* [EXERCISE BRIEF]: The entries below contain a line with "Launch Microsoft Edge" and a line with "Tick Require meeting". Quote exactly those two lines and all lines between them.

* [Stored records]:

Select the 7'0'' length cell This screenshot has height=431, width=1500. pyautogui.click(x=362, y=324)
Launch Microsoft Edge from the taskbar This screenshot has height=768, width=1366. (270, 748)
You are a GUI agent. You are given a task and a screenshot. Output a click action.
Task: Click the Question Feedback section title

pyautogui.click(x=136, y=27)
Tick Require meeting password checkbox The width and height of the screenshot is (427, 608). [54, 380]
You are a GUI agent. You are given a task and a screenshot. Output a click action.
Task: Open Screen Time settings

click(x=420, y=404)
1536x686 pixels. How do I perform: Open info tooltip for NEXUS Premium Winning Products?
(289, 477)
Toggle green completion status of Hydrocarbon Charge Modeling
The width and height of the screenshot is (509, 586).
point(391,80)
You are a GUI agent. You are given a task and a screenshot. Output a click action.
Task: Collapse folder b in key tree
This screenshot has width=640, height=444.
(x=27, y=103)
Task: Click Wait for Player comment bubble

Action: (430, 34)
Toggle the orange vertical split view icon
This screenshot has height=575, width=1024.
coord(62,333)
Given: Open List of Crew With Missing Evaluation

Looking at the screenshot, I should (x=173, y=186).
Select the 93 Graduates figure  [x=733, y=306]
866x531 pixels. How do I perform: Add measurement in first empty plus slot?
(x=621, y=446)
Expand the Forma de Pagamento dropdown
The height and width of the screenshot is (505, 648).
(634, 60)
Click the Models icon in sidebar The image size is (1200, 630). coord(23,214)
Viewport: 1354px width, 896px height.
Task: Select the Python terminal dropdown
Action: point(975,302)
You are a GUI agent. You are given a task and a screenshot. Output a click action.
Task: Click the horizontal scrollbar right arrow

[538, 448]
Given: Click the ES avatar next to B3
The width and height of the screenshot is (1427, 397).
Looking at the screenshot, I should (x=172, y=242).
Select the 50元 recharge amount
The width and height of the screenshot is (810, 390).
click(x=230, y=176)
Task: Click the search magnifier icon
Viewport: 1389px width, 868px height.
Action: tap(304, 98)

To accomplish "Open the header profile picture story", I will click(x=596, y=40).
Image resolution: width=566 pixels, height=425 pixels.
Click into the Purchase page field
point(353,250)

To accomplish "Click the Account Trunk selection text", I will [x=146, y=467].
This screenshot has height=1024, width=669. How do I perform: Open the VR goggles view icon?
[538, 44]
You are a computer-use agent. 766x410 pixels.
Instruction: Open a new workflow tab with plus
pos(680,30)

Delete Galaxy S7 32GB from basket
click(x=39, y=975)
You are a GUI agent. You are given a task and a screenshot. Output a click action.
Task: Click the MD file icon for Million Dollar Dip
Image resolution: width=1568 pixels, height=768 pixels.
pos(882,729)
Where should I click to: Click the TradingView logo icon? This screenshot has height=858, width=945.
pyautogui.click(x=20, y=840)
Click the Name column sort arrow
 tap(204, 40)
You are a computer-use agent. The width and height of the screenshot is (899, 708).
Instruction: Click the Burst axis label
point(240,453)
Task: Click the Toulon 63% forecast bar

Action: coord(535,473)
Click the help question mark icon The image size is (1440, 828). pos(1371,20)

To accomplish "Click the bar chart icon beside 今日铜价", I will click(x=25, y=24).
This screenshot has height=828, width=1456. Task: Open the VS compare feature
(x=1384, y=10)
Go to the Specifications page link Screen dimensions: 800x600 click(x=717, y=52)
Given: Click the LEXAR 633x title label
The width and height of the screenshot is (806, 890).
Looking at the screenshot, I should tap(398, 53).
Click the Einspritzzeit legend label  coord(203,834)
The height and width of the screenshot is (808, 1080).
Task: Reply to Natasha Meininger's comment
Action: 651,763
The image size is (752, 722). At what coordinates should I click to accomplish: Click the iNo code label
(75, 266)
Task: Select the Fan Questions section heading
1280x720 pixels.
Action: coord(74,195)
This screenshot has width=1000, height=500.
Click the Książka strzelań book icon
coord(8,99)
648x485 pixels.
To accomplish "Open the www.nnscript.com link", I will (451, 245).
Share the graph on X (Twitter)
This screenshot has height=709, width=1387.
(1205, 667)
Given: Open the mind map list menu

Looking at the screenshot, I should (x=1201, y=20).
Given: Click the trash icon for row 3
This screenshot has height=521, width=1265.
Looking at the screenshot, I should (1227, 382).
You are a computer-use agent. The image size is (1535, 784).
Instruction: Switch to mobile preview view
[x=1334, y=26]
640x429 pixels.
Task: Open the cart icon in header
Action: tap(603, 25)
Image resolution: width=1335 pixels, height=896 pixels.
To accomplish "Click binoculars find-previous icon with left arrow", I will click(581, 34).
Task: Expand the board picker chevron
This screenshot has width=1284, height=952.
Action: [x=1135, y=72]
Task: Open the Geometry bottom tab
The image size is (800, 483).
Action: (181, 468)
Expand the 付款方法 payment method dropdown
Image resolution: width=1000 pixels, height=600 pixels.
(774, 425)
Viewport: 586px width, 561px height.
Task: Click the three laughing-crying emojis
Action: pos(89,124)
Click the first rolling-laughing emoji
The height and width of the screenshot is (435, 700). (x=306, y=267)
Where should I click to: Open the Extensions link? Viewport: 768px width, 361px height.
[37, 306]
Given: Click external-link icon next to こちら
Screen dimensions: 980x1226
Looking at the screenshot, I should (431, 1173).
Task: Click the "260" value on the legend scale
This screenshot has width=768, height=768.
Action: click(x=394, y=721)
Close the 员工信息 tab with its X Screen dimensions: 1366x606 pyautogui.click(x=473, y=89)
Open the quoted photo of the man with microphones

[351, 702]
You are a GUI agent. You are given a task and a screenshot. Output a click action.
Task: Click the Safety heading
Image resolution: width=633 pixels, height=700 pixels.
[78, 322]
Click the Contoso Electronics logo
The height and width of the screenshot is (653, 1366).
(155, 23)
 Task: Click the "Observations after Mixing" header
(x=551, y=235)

* [WRITTEN SOLUTION]:
Launch Microsoft Edge from the taskbar This screenshot has height=768, width=1366. (270, 748)
You are a GUI agent. You are given a task and a screenshot. Output a click action.
Task: Click the Question Feedback section title

pyautogui.click(x=136, y=27)
Tick Require meeting password checkbox The width and height of the screenshot is (427, 608). [54, 380]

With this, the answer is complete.